Les jardins partagés
Depuis quelques années déjà, fleurissent dans la Métropole des jardins partagés, conçus et cultivés par des habitants d’un quartier réunis en association. Certains d’entre eux ont un rôle pédagogique : Les Coccinelles de Sans-Souci dans le 3 e arrondissement, le jardin de l’îlot d’Amaranthes dans le 7 e … Pour Laurent Kocab, membre de l’association Le Passe-jardins, « Ces jardins permettent un éveil à la nature en ville, au jardinage. En découle souvent un éveil à l’alimentation saine. Les enfants acceptent plus aisément de manger des légumes quand ils savent d’où ils proviennent: ils les ont vus pousser, ils les ont même parfois plantés eux-mêmes ! »
Les joies de la cueillette
Quelques kilomètres en voiture et nous voici arrivés, non loin de Lyon, dans une ferme ouverte à la libre cueillette. Une brouette, des paniers et des emballages, et c’est parti! On peut profiter d’une promenade en famille pas comme les autres, où l’on s’en va cueillir des fruits et des légumes au fur et à mesure de son avancée.
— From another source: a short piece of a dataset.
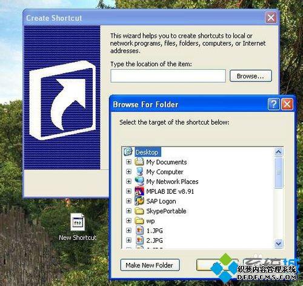
Task: Click the Make New Folder button
Action: pyautogui.click(x=150, y=265)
Il s’agit non seulement d’une expérience ludique, conviviale, mais en plus d’une démarche qui valorise l’origine locale, les produits de saison, et, bien sûr, les saveurs et la fraîcheur des aliments. Une manière supplémentaire de réconcilier ses gones avec les légumes.
La fantaisie dans l’assiette
On le sait, la présentation influence l’appréciation des plats. Les légumes ne font pas exception. Selma Lazreq et Marie-Line Margier, deux mamans très actives, l’ont bien compris. En développant le concept de ludo-nutrition à Tassin-la-demi-Lune, elles souhaitent encourager une alimentation équilibrée chez l’enfant en détournant les classiques de la malbouffe en produits sains. À travers leur marque, La Popote compagnie, elles proposent des plats préparés sans additifs, qui mélangent les saveurs. Le rendu est étonnant. En témoignent leurs « boulettes trop chouettes » bœuf-carotte-citronnelle ou leurs « nuggets qui ont du pep’s » poulet-petits pois-emmental. Les recettes, aujourd’hui au nombre de six, sont destinées aux 5–14 ans.